Rapprochement historique et stratégique entre le Japon et la Corée du Sud
Radio-Canada
Malgré les contentieux historiques remontant à l’occupation japonaise en Corée du Sud de 1910 à 1945, les deux pays relancent leurs relations diplomatiques à la vitesse grand V depuis quelques mois.
Le président sud-coréen, Yoon Suk-yeol, encouragé par les États-Unis, a lancé ce rapprochement en raison de la menace nucléaire et balistique nord-coréenne. Il s’est d’ailleurs rendu à Tokyo en mars, puis a eu une rencontre en tête à tête avec le premier ministre japonais, Fumio Kishida, lors du sommet du G7 d’Hiroshima. Les deux hommes se sont aussi vus à Séoul il y a un mois.
Il a fallu 12 ans pour que la diplomatie de la navette reprenne, mais il a fallu moins de deux mois pour que nous fassions tous les deux l'aller-retour, a déclaré le président sud-coréen avant cette réunion le mois dernier. Je pense que cela confirme que les relations entre la Corée du Sud et le Japon, qui viennent d'être relancées, s'accélèrent et continuent de progresser.
Une telle progression que les ministres de la Défense se sont rencontrés et ont entamé un dialogue pour la première fois en plus de trois ans la semaine dernière, en marge du Shangri-la Dialogue de Singapour, grand sommet de la défense asiatique.
La menace nucléaire nord-coréenne demeure la grande préoccupation qui force ce rapprochement. Pyongyang a annoncé l’an dernier avoir simulé une attaque nucléaire contre la Corée du Sud et, en avril, a ajouté avoir testé un nouveau type de missile balistique intercontinental.
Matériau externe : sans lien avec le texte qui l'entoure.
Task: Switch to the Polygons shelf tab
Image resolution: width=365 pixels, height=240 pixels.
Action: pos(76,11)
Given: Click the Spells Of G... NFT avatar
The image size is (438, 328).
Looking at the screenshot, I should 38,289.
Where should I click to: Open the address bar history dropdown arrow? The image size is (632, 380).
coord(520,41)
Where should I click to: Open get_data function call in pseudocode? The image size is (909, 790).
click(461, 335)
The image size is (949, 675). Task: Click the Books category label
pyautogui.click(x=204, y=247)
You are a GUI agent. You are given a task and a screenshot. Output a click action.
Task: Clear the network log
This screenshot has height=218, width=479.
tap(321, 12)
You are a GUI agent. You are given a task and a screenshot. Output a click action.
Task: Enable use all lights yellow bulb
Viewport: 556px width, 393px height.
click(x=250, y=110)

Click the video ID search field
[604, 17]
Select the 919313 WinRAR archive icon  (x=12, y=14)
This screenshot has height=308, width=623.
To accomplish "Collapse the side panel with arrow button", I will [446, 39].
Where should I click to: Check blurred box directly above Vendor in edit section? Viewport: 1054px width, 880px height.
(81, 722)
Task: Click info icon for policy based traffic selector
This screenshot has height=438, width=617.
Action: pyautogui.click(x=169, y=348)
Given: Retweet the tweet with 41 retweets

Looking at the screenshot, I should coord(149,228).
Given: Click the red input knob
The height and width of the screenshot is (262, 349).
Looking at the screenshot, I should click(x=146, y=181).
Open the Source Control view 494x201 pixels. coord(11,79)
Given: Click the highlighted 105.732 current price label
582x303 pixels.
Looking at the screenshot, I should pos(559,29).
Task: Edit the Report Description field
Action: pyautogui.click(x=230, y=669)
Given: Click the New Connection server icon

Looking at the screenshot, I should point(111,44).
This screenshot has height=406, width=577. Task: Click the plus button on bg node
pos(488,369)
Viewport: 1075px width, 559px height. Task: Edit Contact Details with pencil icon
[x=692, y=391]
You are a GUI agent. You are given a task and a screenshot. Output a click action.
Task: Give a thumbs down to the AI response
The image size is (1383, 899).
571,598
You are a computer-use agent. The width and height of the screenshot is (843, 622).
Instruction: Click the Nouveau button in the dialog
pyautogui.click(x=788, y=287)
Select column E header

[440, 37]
Des essais nord-coréens récents ont aussi déclenché des alertes au Japon lorsque des missiles ont survolé le territoire nippon.
La nouvelle stratégie de sécurité nationale sud-coréenne insiste sur le besoin de coopération avec le Japon en matière de sécurité et d’économie. Les deux pays ont convenu de partager les données de leurs systèmes de radar en temps réel pour réduire les angles morts face à la Corée du Nord. On est loin du différend sur les radars qui opposait les deux pays il y a cinq ans.
Du côté japonais, la menace hégémonique de la Chine et l’insécurité croissante en Asie du Sud-Est, surtout dans le détroit de Taïwan, forcent ce rapprochement avec la Corée du Sud malgré les intérêts divergents et la compétition existante dans plusieurs domaines économiques.
Le Japon semble plus menacé par les actions chinoises qu’auparavant. Lors des exercices militaires chinois l’an dernier en réaction à la visite à Taïwan de Nancy Pelosi, alors présidente de la Chambre des représentants américains, un missile balistique chinois s’était échoué près des eaux territoriales japonaises. En janvier, des navires chinois ont pénétré dans ces eaux territoriales près des îles de Senkaku contestées par le Japon, la Chine et Taïwan.
Le Japon va d’ailleurs augmenter ses dépenses militaires de 60 % d’ici cinq ans en réaction à la menace de la Chine, il s’agit de la plus forte augmentation des dépenses militaires nipponnes depuis 1945. Le Japon, officiellement pays pacifique selon sa Constitution, va de plus se doter de capacités de contre-attaque en territoire ennemi.